Alors quand Thierry m’a demandé si j’avais en tête un thème pour une future exposition, je n’ai pas hésité. J’avais déjà toutes les peintures dans ma tête, il n’a suffi que d’aller à l’atelier pour les réaliser. Les peintures sont sorties naturellement, comme l’eau d’un barrage qui cède d’un coup. Mais je pense que le travail d’un artiste ne consiste pas à empiler des peintures. Il s’agit ici de peindre un bout de notre Histoire commune et c’est précisément la difficulté avec ce sujet, car quelle histoire de Magellan raconter D’autant plus que le voyage de Magellan a été largement utilisé à des fins de propagande. Propagandes colonialistes d’abord, puis nationalistes ensuite dans le Portugal du XXème siècle. De nombreux clichés sont alors à contourner. Je pense à la sexualisation des femmes natives des îles, à l’animalisation des autochtones, à l’héroïsation des faits d’armes cruels des explorateurs souvent mieux armés. Je pense aussi à la supposée supériorité de la culture européenne face aux cultures asiatiques et arabes.

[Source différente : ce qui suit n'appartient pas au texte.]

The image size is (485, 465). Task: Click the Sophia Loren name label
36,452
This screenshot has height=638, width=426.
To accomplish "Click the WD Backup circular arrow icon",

Ainsi, en tant qu’artiste contemporain, il est important à mon sens d’éviter ces représentations stéréotypées qui ont encore aujourd’hui la vie belle. Il s’agit ici pour moi d’un exercice difficile où je dois naviguer entre les stéréotypes picturaux dont je suis aussi inconsciemment pétri ayant grandi dans un monde européanisé. Le livre de Romain Bertrand, “Qui a fait le tour de quoi“ m’a beaucoup aidé dans l’approche moderne de la narration du périple de Magellan. J’espère avoir réussi dans ce corpus d’œuvres à éviter les facilités et produire des images sincères et intimes. Il n’en reste pas moins que l’histoire de Magellan a éveillé en moi le désir primaire et profond d’exploration. Ce corpus d’œuvres aura rempli sa fonction si elle vous invite vous aussi à rêver d’ailleurs, d’espaces inconnus, de terres inhabitées. Si elle
montre la beauté et la richesse des échanges humains et si vous êtes agréablement surpris devant une écriture picturale singulière. »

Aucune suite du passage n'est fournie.